> _TO BE DONE_
Reproduce the part of the audit disclosures passage starting at "The e-forms were" and ending at "as Annexure E.", word for word.

> _PASSAGE GIVEN_

---

23. INTERNAL AUDITORS

M/s HP Bhalekar & Associates Chartered Accountants, were appointed as internal auditors by the Board for the financial year 2022-23 and who have issued their reports on quarterly basis.

24. SECRETARIAL AUDITORS

The Company has appointed M/s Jaymin Modi & Co. Company Secretaries, as Secretarial Auditors of the Company to carry out the Secretarial Audit for the Financial Year 2022-2023 and to issue Secretarial Audit Report as per the prescribed format under rules in terms of Section 204(1) of the Companies Act, 2013 and Rule 9 of the Companies (Appointment and Remuneration of Managerial Personnel) Rules, 2014.

The Secretarial Audit Report for the FY 2022-23 is annexed herewith and forms part of this report as Annexure D. Secretarial Audit is not applicable to the Subsidiary, not being a material subsidiary.

25. COST RECORDS AND COST AUDIT

The provision of the Companies (Cost Records and Audit) Rules, 2014 is not applicable to the Company. Maintenance of cost records as prescribed under the provisions of Section 148(1) of the Companies Act, 2013 was not applicable for the business activities carried out by the Company for the FY 2022-23. Accordingly, such accounts and records are not made and maintained by the Company for the said period.

26. EXPLANATION OR COMMENTS ON QUALIFICATIONS, RESERVATIONS OR ADVERSE REMARKS OR DISCLAIMERS MADE BY THE AUDITORS AND THE PRACTICING COMPANY SECRETARY IN THEIR REPORTS

The secretarial auditor of the company has made the following Qualifications

Some of the Intimations under the provisions of the Companies Act, 2013 have been filed after the lapse of statutory time period. However, necessary additional fees have been remitted for such delay.

Board Reply

The e-forms were filed with necessary additional fees.

Apart from the above there are no qualifications, reservations or adverse remarks or disclaimers made by the auditors and the practicing company secretary in their reports.

27. MANAGEMENT DISCUSSION AND ANALYSIS REPORT

The Management''s Discussion and Analysis Report for the year under review, as stipulated under regulation 34 (3) and Part B of schedule V of the SEBI (Listing Obligations and Disclosure Requirements) Regulations, 2015 is annexed to this Annual Report as Annexure E.

28. HOLDING, SUBSIDIARY, JOINT VENTURES AND ASSOCIATE COMPANIES

The Company does don''t have any Holding, Subsidiary, Joint Ventures and Associate Companies as on 31st March 2023.

29. VIGIL MECHANISM

The Company has established a vigil mechanism policy to oversee the genuine concerns expressed by the employees and other Directors. The Company has also provided adequate safeguards against victimisation of employees and Directors who express their concerns.

he Vigil Mechanism Policy is available at the website of the Company: www.alacritysec.com.

30. REPORTING OF FRAUD BY AUDITORS

During the year under review, the Internal Auditors, Statutory Auditors and Secretarial Auditor have not reported any instances of frauds committed in the Company by its Officers or Employees to the Audit Committee under section 143(12) of the Act, details of which needs to be mentioned in this Report.

---

> _MATERIAL_
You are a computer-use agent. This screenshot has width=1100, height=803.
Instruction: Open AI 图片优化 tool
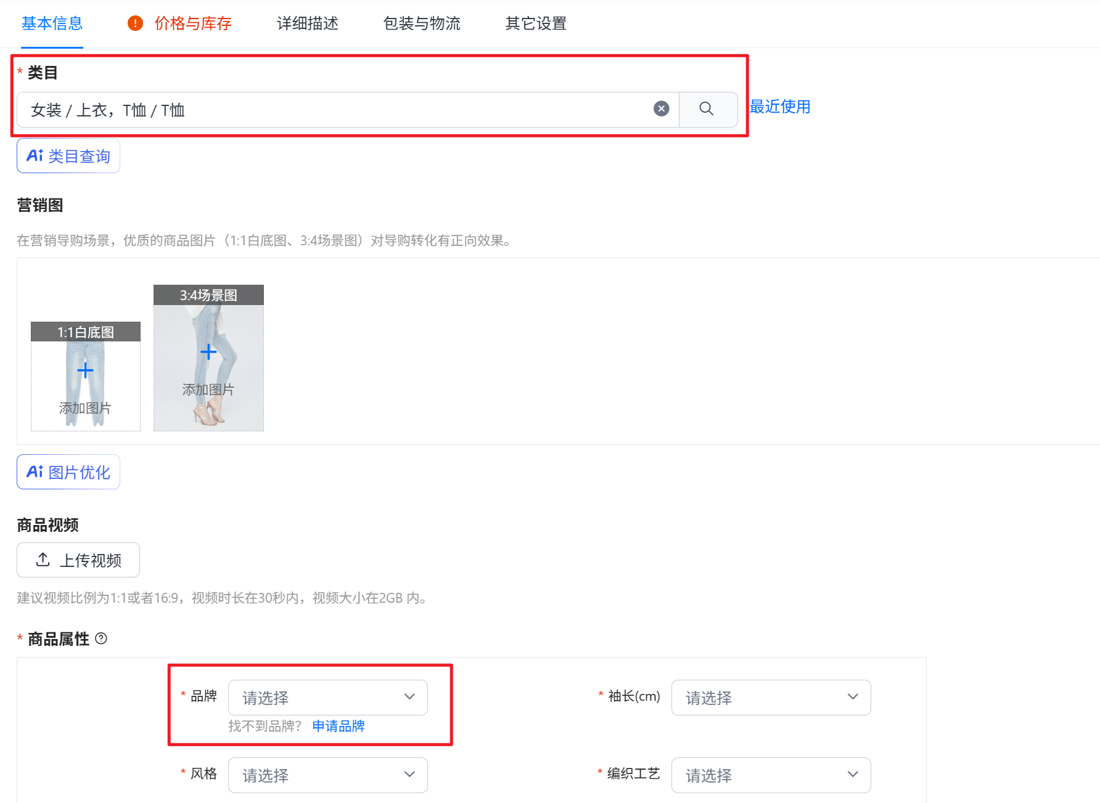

---

> _OUTPUT FOR THIS EXERCISE_
The e-forms were filed with necessary additional fees.

Apart from the above there are no qualifications, reservations or adverse remarks or disclaimers made by the auditors and the practicing company secretary in their reports.

27. MANAGEMENT DISCUSSION AND ANALYSIS REPORT

The Management''s Discussion and Analysis Report for the year under review, as stipulated under regulation 34 (3) and Part B of schedule V of the SEBI (Listing Obligations and Disclosure Requirements) Regulations, 2015 is annexed to this Annual Report as Annexure E.